Sunday, 23 December 2007

old & young

this post is inspired by a friend of mine and i dedicate this post to this friend of mine. you know who you are :-)
do you agree with the following statement?

"in a relationship, it is the older person who tend to take on more heartaches... especially if the age gap is a huge one."

some reasons as to why this is so:
  • the older person are usually more stable financially, so he would usually be in the forefront when it comes to paying for things.
  • the older person tend to put himself in front of the younger one when it comes to protecting him, and in the long run, suffers the consequences.
  • the older person would usually be the provider (father, mother, brother, sister and maid) for the younger person; who may, in turn, tend to focus more on his own life/ career, etc. not his fault, just the nature of life's development. that is to say, differences in life's stages forces one to be the provider and the other the receiver.
  • there will be a certain degree of differences in the maturity of both persons. and i for now can understand that wisdom really comes with age.
  • often, there would be a natural tendency for the older to feel threatened due to age differences, and it is not easy for the younger to necessary appreciate the feelings much less to be able to manage this insecurity.
  • the older person will risk being accused of being condescending by the younger person. on the other hand, the older person will have a higher tendency to feel he is not being sufficiently understood by the younger person.
  • there is a higher tendency for the younger person to assume the older person is more stable and be the provider and expect more from the older person in terms of emotional, financial needs and so on.
  • there is a higher tendency for the younger to take the older person for granted.
  • there is a gap insofar as the energy level of both are concerned and this will cause a strain in the ability to socialize, to party, to stay up late and so on. not the fault of anyone, just a natural outcome of biological changes to the body due to age differences.
a friend recently mentioned that a relationship involving an older and a younger person will not work simply becos of the differences in life's stages of both parties. a quick response would be that yes, it is quite true based on the many points written above. then again, what i have written above are of course, coming from the angle of the older person. i believe that the younger person would have his own set of tensions with the older person too - let me live my life, stop sounding condescending, etc. perhaps it is a matter of perspectives. we always see things from our own perspective. it is natural for one to see himself as a victim of circumstances.

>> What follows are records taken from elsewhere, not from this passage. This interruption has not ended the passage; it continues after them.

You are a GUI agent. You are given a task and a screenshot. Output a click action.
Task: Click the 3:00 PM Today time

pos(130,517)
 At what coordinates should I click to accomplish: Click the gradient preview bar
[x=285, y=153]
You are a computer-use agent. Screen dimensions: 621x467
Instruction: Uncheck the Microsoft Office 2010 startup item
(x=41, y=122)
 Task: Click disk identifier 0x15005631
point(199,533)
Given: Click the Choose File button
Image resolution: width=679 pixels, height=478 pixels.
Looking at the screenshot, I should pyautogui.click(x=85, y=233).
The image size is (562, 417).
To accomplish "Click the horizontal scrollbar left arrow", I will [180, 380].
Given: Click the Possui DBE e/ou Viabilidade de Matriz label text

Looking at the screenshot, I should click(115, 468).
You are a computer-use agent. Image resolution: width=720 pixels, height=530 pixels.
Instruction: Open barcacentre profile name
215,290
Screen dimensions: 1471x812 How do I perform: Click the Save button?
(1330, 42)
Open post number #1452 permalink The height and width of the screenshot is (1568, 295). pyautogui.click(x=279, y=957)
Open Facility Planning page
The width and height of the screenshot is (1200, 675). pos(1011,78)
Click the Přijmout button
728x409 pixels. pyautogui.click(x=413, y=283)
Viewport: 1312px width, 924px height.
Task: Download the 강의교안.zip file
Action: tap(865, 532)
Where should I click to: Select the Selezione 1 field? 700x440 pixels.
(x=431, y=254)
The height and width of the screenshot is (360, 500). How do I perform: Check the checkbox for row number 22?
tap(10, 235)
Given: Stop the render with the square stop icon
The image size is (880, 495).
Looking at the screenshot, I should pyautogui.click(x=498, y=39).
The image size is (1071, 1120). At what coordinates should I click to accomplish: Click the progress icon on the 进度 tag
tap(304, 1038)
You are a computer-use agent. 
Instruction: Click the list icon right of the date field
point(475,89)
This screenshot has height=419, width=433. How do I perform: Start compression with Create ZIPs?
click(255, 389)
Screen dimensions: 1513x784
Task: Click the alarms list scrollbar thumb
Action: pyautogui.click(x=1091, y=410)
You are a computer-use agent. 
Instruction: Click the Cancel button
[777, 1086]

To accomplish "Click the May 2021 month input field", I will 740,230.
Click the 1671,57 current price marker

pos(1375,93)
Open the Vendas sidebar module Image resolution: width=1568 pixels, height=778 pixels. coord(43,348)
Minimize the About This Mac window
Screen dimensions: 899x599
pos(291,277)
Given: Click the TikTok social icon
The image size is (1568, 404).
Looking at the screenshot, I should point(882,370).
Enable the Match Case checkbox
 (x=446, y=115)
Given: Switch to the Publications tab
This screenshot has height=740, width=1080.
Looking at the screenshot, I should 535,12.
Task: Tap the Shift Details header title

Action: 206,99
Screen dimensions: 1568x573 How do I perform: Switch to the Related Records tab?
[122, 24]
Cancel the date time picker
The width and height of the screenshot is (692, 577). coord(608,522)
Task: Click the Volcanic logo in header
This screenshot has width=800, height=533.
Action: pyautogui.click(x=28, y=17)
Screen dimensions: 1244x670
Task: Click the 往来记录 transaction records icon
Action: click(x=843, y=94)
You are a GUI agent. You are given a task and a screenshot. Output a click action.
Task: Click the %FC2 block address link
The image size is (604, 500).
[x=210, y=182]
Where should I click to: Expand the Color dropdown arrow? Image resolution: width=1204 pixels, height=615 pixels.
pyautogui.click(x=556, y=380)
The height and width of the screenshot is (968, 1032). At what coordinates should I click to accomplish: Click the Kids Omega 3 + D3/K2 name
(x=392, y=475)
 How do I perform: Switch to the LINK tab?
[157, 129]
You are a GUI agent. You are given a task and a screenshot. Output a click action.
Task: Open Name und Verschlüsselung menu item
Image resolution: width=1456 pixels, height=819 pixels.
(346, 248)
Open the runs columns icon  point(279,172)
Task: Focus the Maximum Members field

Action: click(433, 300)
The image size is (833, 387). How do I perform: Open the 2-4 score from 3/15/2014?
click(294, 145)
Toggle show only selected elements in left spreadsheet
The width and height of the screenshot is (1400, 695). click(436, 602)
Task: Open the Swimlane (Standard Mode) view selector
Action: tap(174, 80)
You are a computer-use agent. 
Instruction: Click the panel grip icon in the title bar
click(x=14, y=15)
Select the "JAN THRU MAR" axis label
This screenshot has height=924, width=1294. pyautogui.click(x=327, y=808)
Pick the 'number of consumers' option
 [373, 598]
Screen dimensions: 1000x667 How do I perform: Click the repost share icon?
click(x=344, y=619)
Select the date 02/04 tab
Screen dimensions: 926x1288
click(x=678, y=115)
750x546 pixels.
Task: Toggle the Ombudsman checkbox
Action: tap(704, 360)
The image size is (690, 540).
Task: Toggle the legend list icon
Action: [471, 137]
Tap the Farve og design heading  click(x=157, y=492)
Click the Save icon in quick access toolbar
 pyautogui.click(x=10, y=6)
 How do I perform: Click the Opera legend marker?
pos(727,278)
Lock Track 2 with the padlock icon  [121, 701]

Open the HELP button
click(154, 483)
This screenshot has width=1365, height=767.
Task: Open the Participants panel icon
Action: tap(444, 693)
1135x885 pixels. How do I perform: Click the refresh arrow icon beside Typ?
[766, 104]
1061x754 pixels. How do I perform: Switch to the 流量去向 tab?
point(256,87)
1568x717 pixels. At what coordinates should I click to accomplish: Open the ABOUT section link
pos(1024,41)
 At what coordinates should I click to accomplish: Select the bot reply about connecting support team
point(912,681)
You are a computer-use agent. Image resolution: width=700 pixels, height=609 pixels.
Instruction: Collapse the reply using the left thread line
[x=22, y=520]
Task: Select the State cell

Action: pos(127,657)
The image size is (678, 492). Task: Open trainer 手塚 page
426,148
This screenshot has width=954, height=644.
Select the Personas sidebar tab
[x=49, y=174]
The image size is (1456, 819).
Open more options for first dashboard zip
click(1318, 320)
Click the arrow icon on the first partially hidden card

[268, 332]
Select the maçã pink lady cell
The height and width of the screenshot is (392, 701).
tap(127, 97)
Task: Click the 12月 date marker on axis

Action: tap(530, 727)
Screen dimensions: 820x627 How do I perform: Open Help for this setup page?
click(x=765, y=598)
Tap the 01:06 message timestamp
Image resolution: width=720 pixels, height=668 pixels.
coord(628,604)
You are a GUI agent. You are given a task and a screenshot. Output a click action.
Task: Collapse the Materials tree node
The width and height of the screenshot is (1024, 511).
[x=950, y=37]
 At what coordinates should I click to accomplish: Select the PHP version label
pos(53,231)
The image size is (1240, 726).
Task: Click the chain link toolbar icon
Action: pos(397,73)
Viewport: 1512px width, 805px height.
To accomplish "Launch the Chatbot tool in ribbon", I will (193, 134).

but reflecting on, i think it is a matter of good communication (again, this is a challenge if you ask me, for example, the older person need to constantly be sensitive to the age gap - where is the line between sounding condescending vs giving advise?) and the willingness of both parties to give and take. however, if one does not want to give in and stick to his own point of view; and for that matter, becomes self-centered and takes the other person for granted, the relationship will never work. if that is the case, better get out of it quickly, don't hold on to it and hope that things will improve over time.

hope is never a solution.

and oh, once the relationship is called off, the younger will continue to grow into his prime while the old would have missed his prime altogether... and this, perhaps, will be the largest heartache the older person have to live with for the rest of his life. such is the nature of the gay world where beauty is one helluva huge thing. holding onto hope will invariably mean that older one will learn his lesson too late. but having said all these, i still think it can work becos i have friends (both straight and gays) whose age gaps with their partners/ spouses are at least 10 years difference and also of my own personal experiences in relationships.

do i sound contradicting?

1 comment:

Anonymous said...

After reading this entry, I felt that I totally agreed with your ending paragraph.

Communications and mutual understanding play very important part in any form of relationship.

But the points stated out were indeed 98% rite. However, I still have faith and hopeful that 2 ppl will be able to get together despite age gap, different characters etc etc.